Just More of the Same?

Geoffrey Kirk

THE NATION AWOKE on May 2 1997 with the political equivalent of a hang-over. Though no-one but the political activists could tell you exactly what had happened and why, there was a sense that great things had been done and new things were about to be achieved. The nocturnal catharsis (as great names conceded defeat and sleaze was swept from the Augean stables by a man in a white suit suitably assisted by a chorus of virgins) boldly demonstrated that democracy can provide quite as entertaining a spectacle as monarchy or absolutism – a show, in fact, which involves and invigorates its audience.

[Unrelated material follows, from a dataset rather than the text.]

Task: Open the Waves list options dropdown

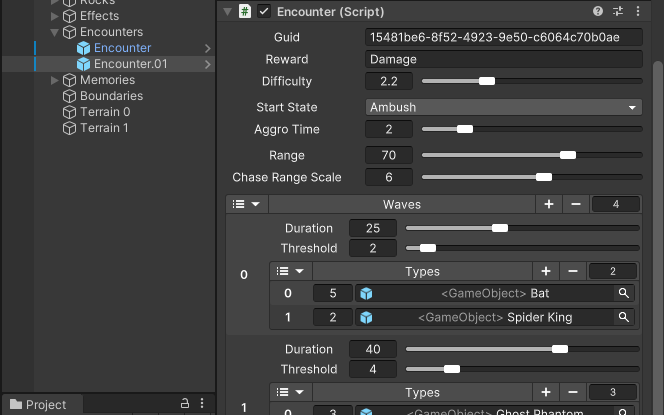Action: click(x=246, y=204)
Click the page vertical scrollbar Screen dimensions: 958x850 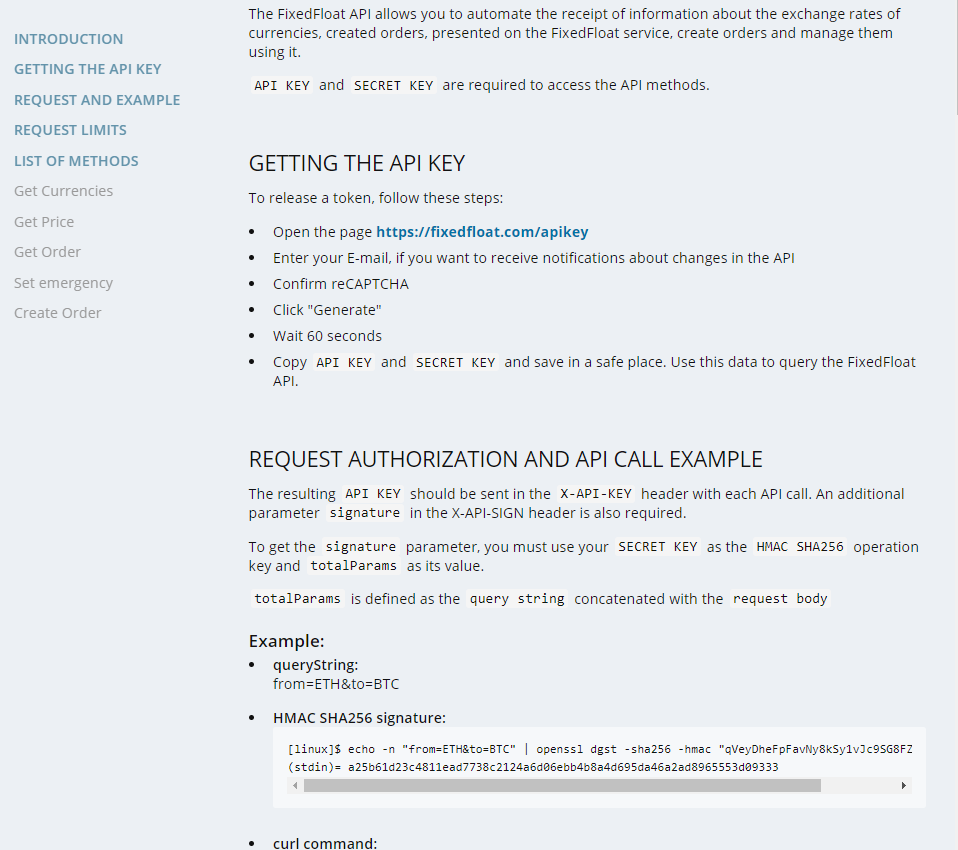[956, 57]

And thanks to the New Labour spin-doctors, the show went on. Tony Blair’s electric guitar made a not-so-solemn entrance into No.10 Downing Street, and Tony and Cherie walked hand in hand across Parliament Square to the State Opening in a Presidential gesture with echoes of Clinton and Carter, and even more resonantly of Thomas Jefferson, who, on the day of his inauguration left his lodgings, walked the two blocks to the unfinished Capitol, entered the Senate, took the oath from Chief Justice John Marshall, read his inaugural address in a barely audible voice, and returned to his boarding-house for dinner with the other guests at the common table. Like Gordon Brown, the senator from Virginia had no taste for the panoply of formal dress and formal dinners.

There is, if I am not mistaken, a whiff of revolution in the air. Though the Tories were more tired than wicked, it has proved unexpectedly exhilarating to the nation at large (and the Bishop of Oxford in particular) to portray them as a vicious ancien regime swept away in a paroxysm of moral fervour. And with the exception of John Major, who was honourable to the last, the party has obligingly lived up to the image. How on earth, we ask ourselves, as they clamber the greasy pole of leadership and make fools of themselves in the process, did we ever take any of them seriously in the first place?

All this is ultimately for the good, whether or not the new government can live up to its own expectations of itself. Democracy is a form of government revitalised by change. And our democracy thrives when the rhetoric of Titans re-echoes across the Commons. Another five years of Tory government would have left both administration and opposition hopelessly immured in their respective roles.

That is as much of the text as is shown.